Archive for Kander and Ebb
Cabaret has opened in Studio 54, and while the decadent, pre-World War II, night club musical is enjoyed highly by all, most critics needed to pinch themselves to make sure they hadn’t traveled back in time to 1998. The Roundabout Theater Company production that won such praise the first time around is back and almost entirely unchanged — if you missed it in then, now is your chance to see what all the fuss is/was about! Alan Cumming returns to play the Emcee, a role for which he won a Tony in 1998, and his performance is every bit as delicious this go around. Other highlights include the awesome onstage band and the 360-degree design of the Kit Kat Klub setting. If you didn’t see this production over a decade ago, head to Studio 54. Even if you did see this production over a decade ago, head to Studio 54 — ten years is a long time and you could always use more Cabaret.
NEW YORK TIMES
“Hot diggity dachshund, it’s old home week on the campus at Weimar Berlin, otherwise known as the Kit Kat Klub. And if we take off our glasses and squint, we can pretend that life is just as divinely, dangerously decadent as it was when we were all 16 years younger. Why, here’s that adorably creepy M.C., a little softer around the jaw, maybe (aren’t we all?), but still such a cutup. Look at him pretending to have sex with the school slut. (Or one of them; there were so many.) And isn’t that Sally Bowles over there in the pink boa? Looking good, Sal; love the platinum bob. But why so uptight? Don’t forget what you always said: “Life is … .” Uh, what was it you said again? A little more than 16 years after it first opened, and only a decade after it closed, it feels as if the popular Roundabout Theater Company production of Cabaret never left Studio 54, where it reopened on Thursday night.”
TIME OUT NEW YORK
“Cabaret is on Broadway again: Willkommen home, you magnificent beast. Originally staged in 1966, then brought to a sordid cinematic life in Bob Fosse’s (heavily adapted) 1972 film, the Kander and Ebb classic was revived and reconfigured anew in Roundabout Theatre Company’s triumphant 1998 account. Now that version has returned with its original star: the supreme Alan Cumming as the Emcee of the Kit Kat Klub, a decadent nightclub in Berlin’s Weimar period. Why so soon? A better question might be: Why not? This Cabaret is a superb production of one of the great Broadway musicals of all time—an exhilarating, harrowing masterpiece.”
NBC NEW YORK
“Theatergoers walking into Studio 54 for the now-opened revival of Cabaret might be struck with a case of déjà vu. That’s because the Roundabout Theatre Company has produced an exact restaging of Sam Mendes and Rob Marshall’s 1998 Tony-winning production. From the Playbill cover design to the fringe on the lamps of the tables of the Kit Kat Klub, you’ll feel as if you’ve stepped into a time machine. That’s not necessarily a bad thing. There’s a reason the ‘98 revival was such a big hit, after all. Mendes and Marshall had reimagined John Kander and Fred Ebb’s classic musical, stripping away any glitz and glamor leftover from the 1972 film. Together with book writer Joe Masteroff, they gave us a dark, gritty take on Cabaret that amped up the asexual undertones in John Van Druten’s original play and Christopher Isherwood’s stories, forcing us to see the material in a whole new light.”

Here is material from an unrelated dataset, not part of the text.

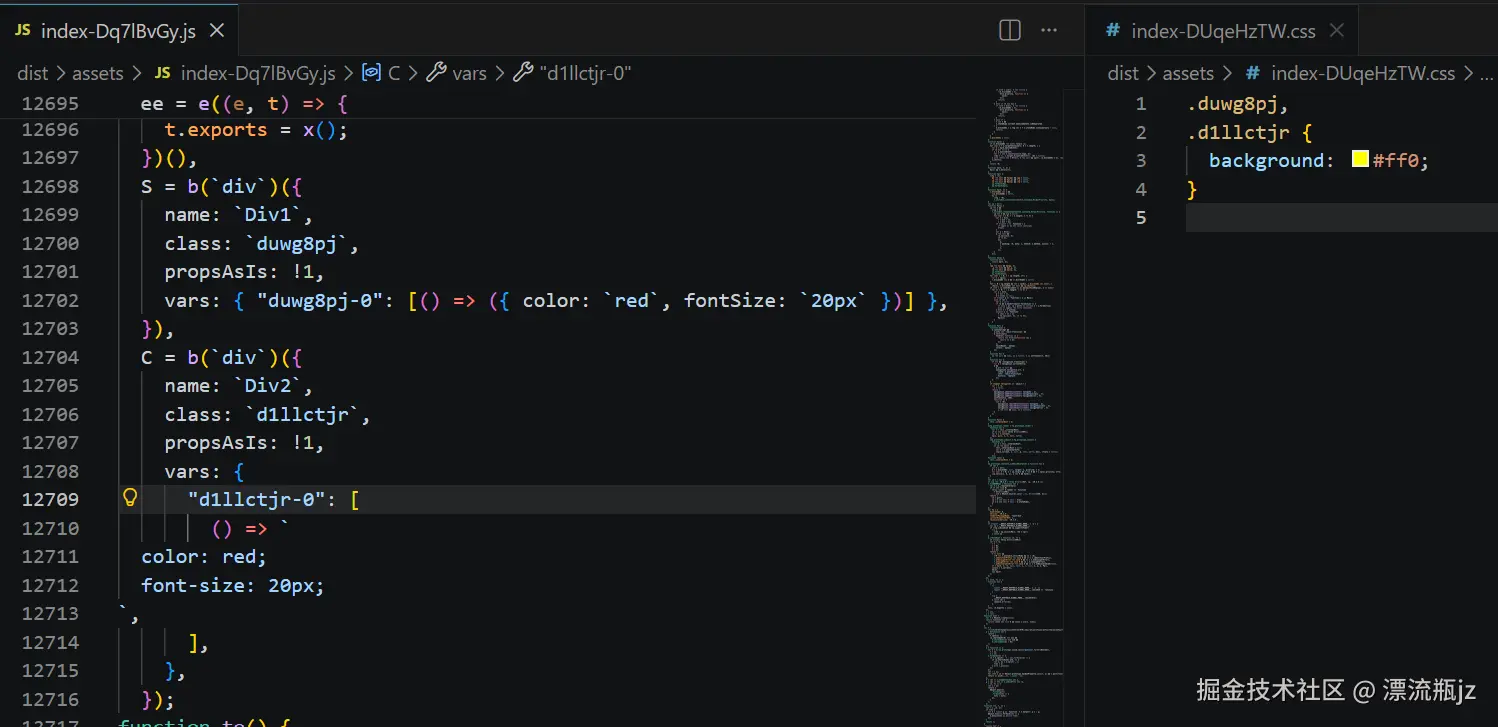The image size is (1498, 727).
Task: Click the class symbol icon beside C in breadcrumbs
Action: pos(374,72)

“Alan Cumming must have sold his soul to the devil to acquire his divinely debauched persona as the Emcee of the Kit Kat Klub in Cabaret. It seemed nuts, but proved shrewd of Sam Mendes and Rob Marshall to retool their dazzling 1998 revival of the Kander and Ebb masterpiece, fit Cumming with a new trenchcoat for his triumphant return, and bring the decadent netherworld of 1920s Berlin back to Studio 54, the revival’s ideal venue. Inspiration flagged, however, in casting Michelle Williams, so soft and vulnerable in My Week With Marilyn, as wild and reckless party girl Sally Bowles. Smoking is verboten at Studio 54. The wait staff is not as scantily clad as the louche boys and girls at the Kit Kat Klub. The patrons aren’t even doing lines on the tables. But other aspects of this infamous club’s setting — the glitzy design of the house, the cabaret seating and drinks service, and the superb audio system for the fantastic onstage band — contribute to the show’s illusion that going out clubbing can still mean living dangerously.”

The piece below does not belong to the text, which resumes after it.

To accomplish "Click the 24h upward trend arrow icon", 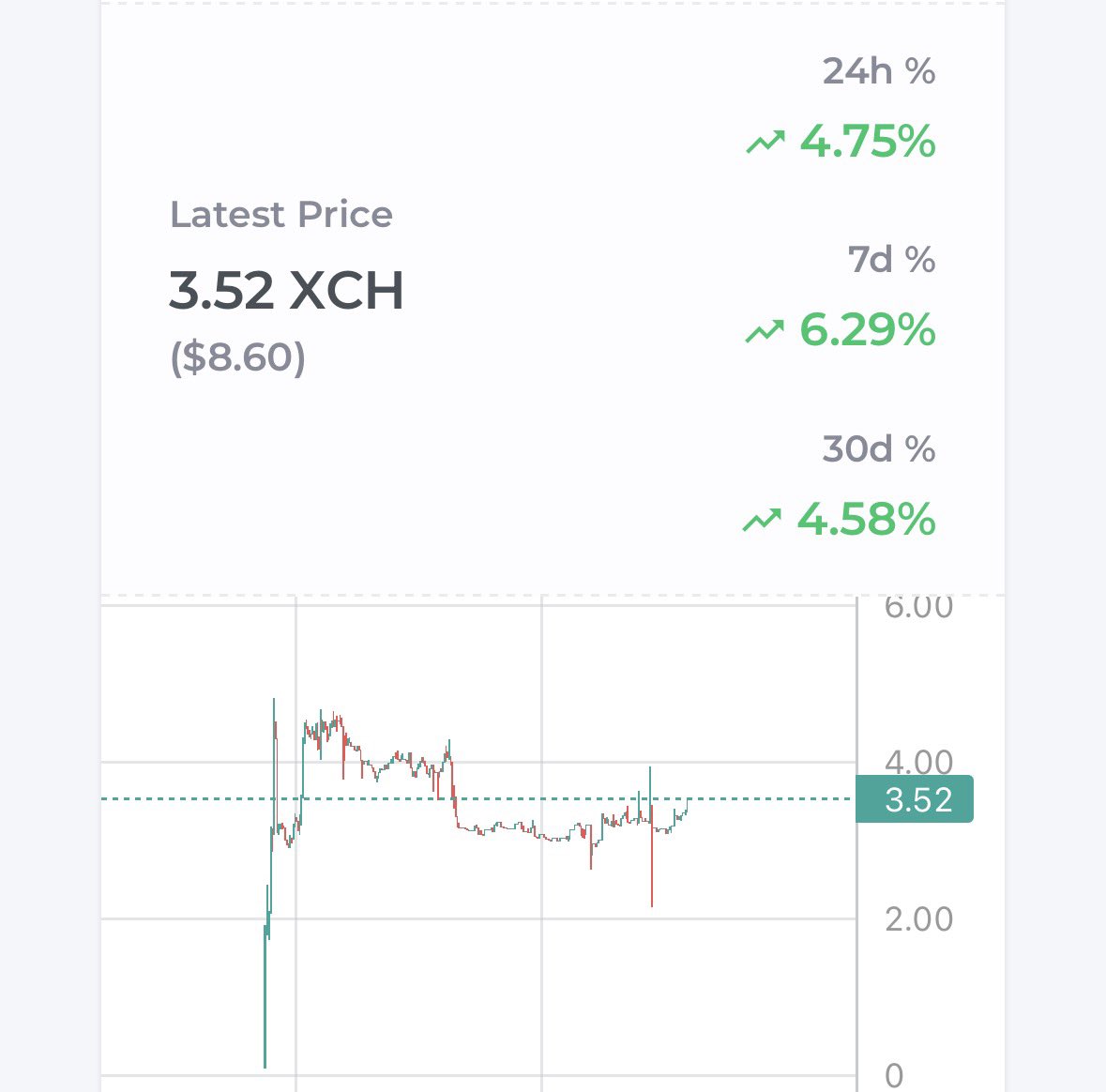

“Barely sneaking in under the Tony Award nomination deadline this season is a dear old friend to Broadway, the decadent Cabaret. The only appropriate salutation is: willkommen. Not a revival so much as a revival of a revival, this Cabaret — again produced by the Roundabout Theatre Company — opened Thursday night, with only hours to spare before its eligibility expired. Whatever it’s called, it’s as thrilling as ever, a marvel of staging that hasn’t lost its punch. If it looks a lot like the version that ran from 1998-2004, that’s understandable: Alan Cumming is back in his Tony Award-winning role as Emcee and director Sam Mendes and co-director and choreographer Rob Marshall are again pulling the strings on this show about life in pre-World War II Berlin. Orchestrations and costumes — what little there are — also are the same.”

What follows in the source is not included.